There are several aspects of humanity that seem to stretch across time, staying the same regardless of the era. One of those characteristics is the drive to figure out how something works — its programming, how it moves, how it smashes, how it cuts.
Luckily, for those who feel this pull to take something apart and put it back together again, there’s the Kalispell Mini Maker Faire, a gathering of local businesses and hobbyists who make products of all sorts, featuring interactive exhibits that highlight how it all works.
“We’ve got a great lineup of people coming,” Megan Glidden of ImagineIF Libraries said.

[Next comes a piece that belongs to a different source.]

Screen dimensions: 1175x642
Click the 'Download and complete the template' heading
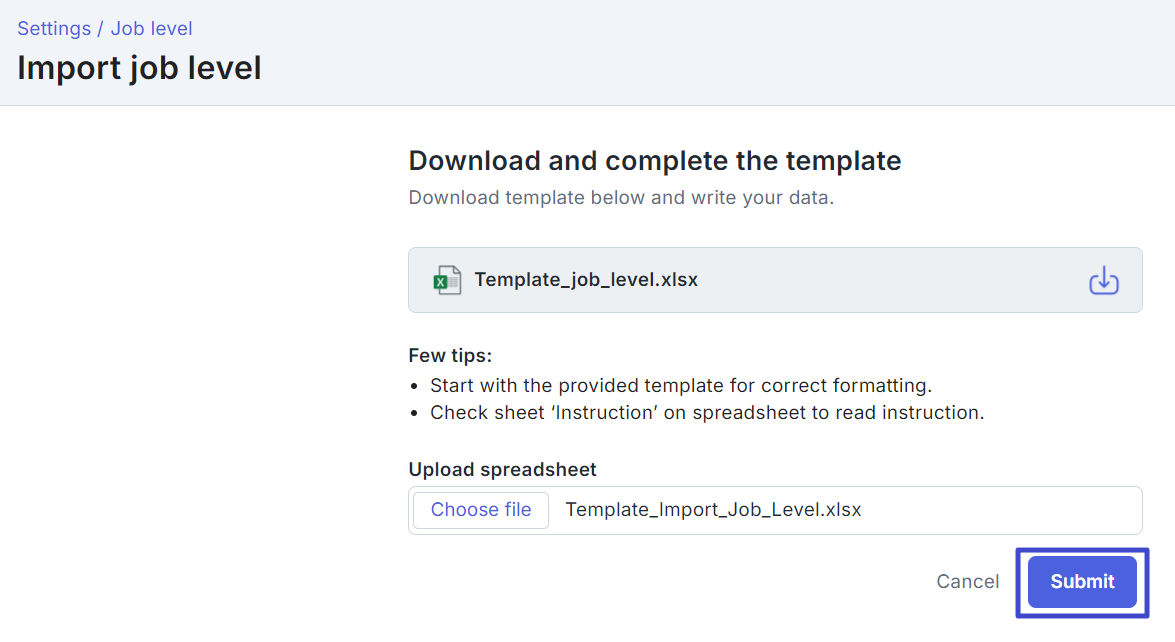[654, 161]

The Mini Maker Faire takes place Feb. 24 at the Expo Building at the Flathead County Fairgrounds, and this year’s event also includes the Manufacturing and Technology Expo on Feb. 23, presented by ImagineIF, Montana West Economic Development, Kalispell Job Service, and Flathead Valley Community College.
The manufacturing and tech expo will include a presentation from Casey Malmquist of SmartLam CLT manufacturing in Columbia Falls, Glidden said.

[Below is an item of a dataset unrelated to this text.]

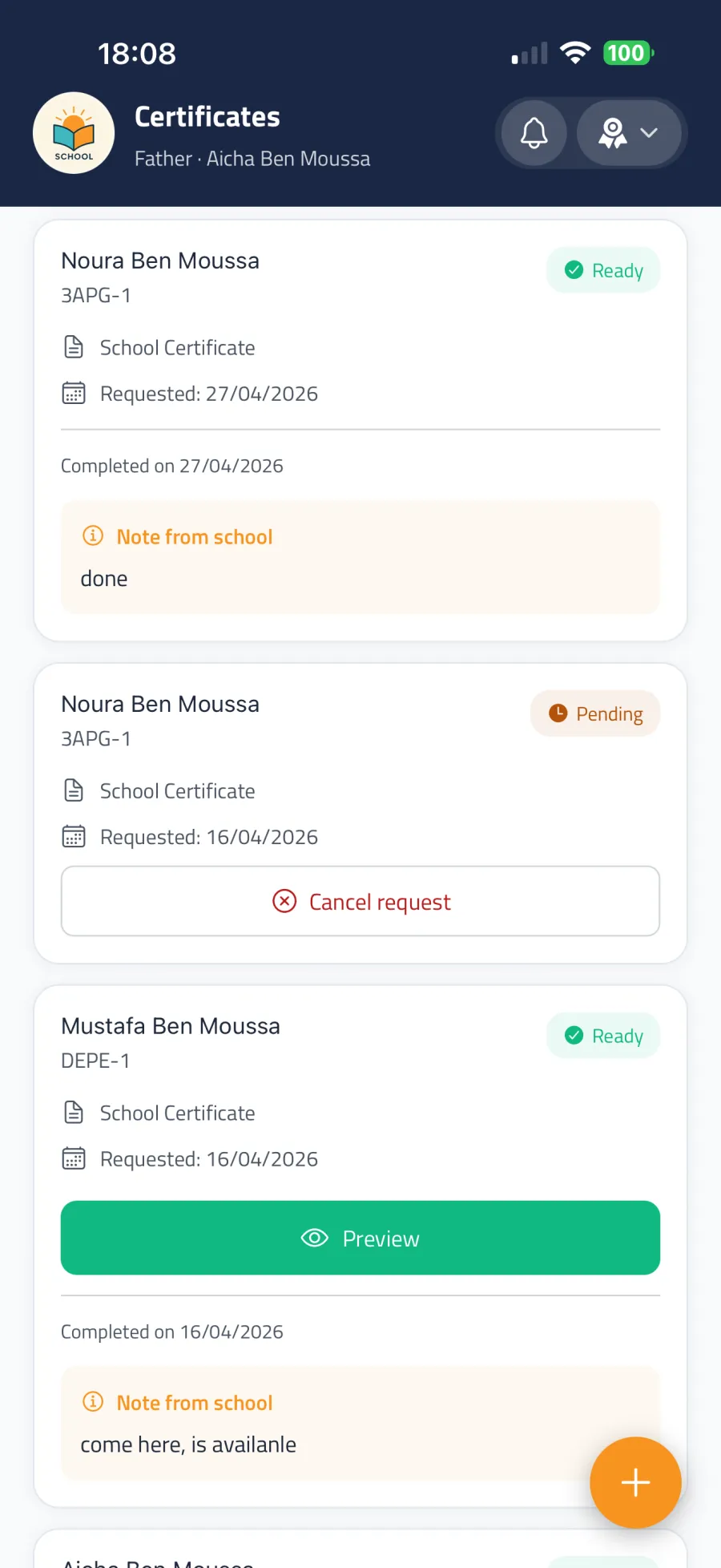
Task: Tap the Ready badge on Mustafa's card
Action: point(603,1036)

Maker faires bring together all types of people who share the joy of learning, building and making. They often feature engineers, artists, scientists, hobbyists, and crafters, all showing how their products work.
Annegret and Klaus Pfeifer, the owners of Kettle Care Organics, will be showing how plants are distilled down to essential oils.
“Our mission at Kettle Care is to make the products as natural as possible,” Annegret Pfeifer said. “We make our own extracts because this way we can control the quality and intensity.”
While extracts and essential oils are different, the Pfeifers wanted to show students and interested adults how the essential oil process works. The only reason they don’t make their own oils is because they don’t have the amount of plants they would need, she said.
“In order to have the amount of essential oils that we need in lavender, we need fields of lavender just for us,” she said. “It takes three to four bushels of lavender to make 1 ounce of essential oil.”
Still, the distillation process is fascinating to many people, she said, and it gives people a better idea of how many manufacturing possibilities there are in this valley.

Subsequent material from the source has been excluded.